WHAT NEEDS TO BE DONE
Reproduce the data below verbatim from the line containing "The image size is (1080, 410)." through its final line, and produce nothing more.

Stored data entries:
------------------------------

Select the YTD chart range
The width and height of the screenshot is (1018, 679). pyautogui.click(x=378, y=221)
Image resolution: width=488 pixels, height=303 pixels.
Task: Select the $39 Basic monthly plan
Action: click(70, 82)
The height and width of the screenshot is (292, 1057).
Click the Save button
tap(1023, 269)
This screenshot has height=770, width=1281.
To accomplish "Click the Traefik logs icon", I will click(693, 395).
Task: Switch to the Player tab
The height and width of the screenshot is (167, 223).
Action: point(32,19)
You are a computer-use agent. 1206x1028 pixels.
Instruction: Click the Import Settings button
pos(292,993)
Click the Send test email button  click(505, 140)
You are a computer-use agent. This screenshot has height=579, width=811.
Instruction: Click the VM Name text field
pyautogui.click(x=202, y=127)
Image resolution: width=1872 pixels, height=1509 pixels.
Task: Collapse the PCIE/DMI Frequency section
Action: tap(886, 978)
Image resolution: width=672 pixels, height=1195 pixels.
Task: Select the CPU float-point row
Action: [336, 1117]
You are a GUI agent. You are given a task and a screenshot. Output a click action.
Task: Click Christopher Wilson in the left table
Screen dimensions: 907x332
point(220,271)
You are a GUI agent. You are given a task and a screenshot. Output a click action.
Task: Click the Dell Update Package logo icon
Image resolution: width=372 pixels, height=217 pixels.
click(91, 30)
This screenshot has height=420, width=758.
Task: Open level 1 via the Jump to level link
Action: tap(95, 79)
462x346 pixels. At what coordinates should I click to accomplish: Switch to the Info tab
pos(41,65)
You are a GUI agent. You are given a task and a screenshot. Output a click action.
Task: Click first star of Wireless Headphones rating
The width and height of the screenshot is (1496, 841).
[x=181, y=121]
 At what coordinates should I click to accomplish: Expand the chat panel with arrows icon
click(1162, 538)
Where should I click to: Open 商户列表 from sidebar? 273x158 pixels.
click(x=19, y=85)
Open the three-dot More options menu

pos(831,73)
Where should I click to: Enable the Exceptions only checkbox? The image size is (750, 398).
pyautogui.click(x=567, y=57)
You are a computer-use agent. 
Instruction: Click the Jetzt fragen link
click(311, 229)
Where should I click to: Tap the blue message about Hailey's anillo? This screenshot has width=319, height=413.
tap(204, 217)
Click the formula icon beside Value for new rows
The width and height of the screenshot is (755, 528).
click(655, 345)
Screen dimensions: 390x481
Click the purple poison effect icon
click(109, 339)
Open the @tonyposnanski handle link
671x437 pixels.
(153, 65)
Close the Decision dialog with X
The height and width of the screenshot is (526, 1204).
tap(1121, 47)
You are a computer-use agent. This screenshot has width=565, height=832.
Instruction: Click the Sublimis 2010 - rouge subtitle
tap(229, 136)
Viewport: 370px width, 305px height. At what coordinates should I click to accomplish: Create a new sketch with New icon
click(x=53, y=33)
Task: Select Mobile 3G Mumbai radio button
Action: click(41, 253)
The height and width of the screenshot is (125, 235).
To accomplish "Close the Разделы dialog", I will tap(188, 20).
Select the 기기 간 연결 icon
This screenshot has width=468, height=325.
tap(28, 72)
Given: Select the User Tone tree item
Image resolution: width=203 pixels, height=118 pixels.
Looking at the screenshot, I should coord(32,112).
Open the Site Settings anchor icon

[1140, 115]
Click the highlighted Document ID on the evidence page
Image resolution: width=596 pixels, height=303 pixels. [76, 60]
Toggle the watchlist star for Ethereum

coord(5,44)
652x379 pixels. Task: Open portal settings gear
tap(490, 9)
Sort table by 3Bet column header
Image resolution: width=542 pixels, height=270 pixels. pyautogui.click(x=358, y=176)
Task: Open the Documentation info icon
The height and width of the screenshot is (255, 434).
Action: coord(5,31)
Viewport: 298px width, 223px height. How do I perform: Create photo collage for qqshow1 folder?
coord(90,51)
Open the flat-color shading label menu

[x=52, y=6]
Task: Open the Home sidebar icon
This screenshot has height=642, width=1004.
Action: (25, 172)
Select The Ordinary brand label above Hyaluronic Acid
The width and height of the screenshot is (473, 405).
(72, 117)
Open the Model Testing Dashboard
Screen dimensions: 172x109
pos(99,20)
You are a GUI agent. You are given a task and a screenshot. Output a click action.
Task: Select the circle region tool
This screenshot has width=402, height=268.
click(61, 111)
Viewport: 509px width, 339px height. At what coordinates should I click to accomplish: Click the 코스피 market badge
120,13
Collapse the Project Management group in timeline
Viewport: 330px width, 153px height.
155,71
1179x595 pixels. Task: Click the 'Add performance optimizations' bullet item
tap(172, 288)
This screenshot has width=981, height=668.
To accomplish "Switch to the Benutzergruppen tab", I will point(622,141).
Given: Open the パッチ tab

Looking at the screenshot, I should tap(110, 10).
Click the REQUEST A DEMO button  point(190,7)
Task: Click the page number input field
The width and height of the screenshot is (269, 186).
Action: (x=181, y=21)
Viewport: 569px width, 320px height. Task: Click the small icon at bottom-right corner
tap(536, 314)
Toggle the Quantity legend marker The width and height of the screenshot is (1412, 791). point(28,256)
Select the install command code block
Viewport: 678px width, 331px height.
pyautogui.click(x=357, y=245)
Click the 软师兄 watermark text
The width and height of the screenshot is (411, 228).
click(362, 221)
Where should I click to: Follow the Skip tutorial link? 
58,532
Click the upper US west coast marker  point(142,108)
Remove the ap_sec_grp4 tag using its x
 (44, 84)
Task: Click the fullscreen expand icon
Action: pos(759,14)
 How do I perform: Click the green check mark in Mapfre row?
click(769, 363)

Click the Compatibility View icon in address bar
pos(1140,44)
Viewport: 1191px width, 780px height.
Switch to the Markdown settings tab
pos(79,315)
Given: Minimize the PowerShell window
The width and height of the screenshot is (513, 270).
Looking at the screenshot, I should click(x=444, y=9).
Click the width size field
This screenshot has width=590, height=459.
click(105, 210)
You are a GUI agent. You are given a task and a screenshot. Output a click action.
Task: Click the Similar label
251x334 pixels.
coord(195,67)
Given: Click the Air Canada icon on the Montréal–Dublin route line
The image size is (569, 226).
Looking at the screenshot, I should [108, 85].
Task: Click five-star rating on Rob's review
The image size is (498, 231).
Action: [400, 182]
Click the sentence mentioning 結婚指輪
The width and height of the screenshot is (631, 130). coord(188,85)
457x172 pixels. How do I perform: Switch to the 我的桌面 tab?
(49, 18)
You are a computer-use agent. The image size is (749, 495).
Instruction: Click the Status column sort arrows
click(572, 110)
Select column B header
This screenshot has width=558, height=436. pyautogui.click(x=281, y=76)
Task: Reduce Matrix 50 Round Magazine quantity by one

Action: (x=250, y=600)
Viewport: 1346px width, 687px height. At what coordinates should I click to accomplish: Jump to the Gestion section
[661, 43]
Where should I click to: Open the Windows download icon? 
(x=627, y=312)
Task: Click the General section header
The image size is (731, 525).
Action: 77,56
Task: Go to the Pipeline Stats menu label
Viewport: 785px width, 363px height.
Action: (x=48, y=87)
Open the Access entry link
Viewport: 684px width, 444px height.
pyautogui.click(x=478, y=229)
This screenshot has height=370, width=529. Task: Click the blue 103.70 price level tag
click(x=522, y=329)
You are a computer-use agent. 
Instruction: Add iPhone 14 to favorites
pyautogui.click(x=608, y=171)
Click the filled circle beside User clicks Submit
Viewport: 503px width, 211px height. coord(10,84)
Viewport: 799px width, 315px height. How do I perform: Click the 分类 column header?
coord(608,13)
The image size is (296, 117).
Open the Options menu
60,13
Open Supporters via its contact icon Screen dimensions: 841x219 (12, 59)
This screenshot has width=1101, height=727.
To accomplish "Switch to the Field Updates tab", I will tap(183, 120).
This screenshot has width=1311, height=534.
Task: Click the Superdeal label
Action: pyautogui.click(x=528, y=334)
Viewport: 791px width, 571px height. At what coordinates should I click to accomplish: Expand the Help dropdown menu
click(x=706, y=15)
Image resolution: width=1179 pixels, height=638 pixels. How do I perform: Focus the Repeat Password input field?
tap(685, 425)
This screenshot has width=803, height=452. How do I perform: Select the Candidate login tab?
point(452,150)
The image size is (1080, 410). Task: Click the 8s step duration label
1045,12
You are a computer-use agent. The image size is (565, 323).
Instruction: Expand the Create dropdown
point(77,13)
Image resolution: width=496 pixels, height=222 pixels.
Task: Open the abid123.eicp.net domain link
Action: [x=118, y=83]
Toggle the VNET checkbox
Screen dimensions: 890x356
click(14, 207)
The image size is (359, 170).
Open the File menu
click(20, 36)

------------------------------

SOLUTION
The image size is (1080, 410). Task: Click the 8s step duration label
1045,12
You are a computer-use agent. The image size is (565, 323).
Instruction: Expand the Create dropdown
point(77,13)
Image resolution: width=496 pixels, height=222 pixels.
Task: Open the abid123.eicp.net domain link
Action: [x=118, y=83]
Toggle the VNET checkbox
Screen dimensions: 890x356
click(14, 207)
The image size is (359, 170).
Open the File menu
click(20, 36)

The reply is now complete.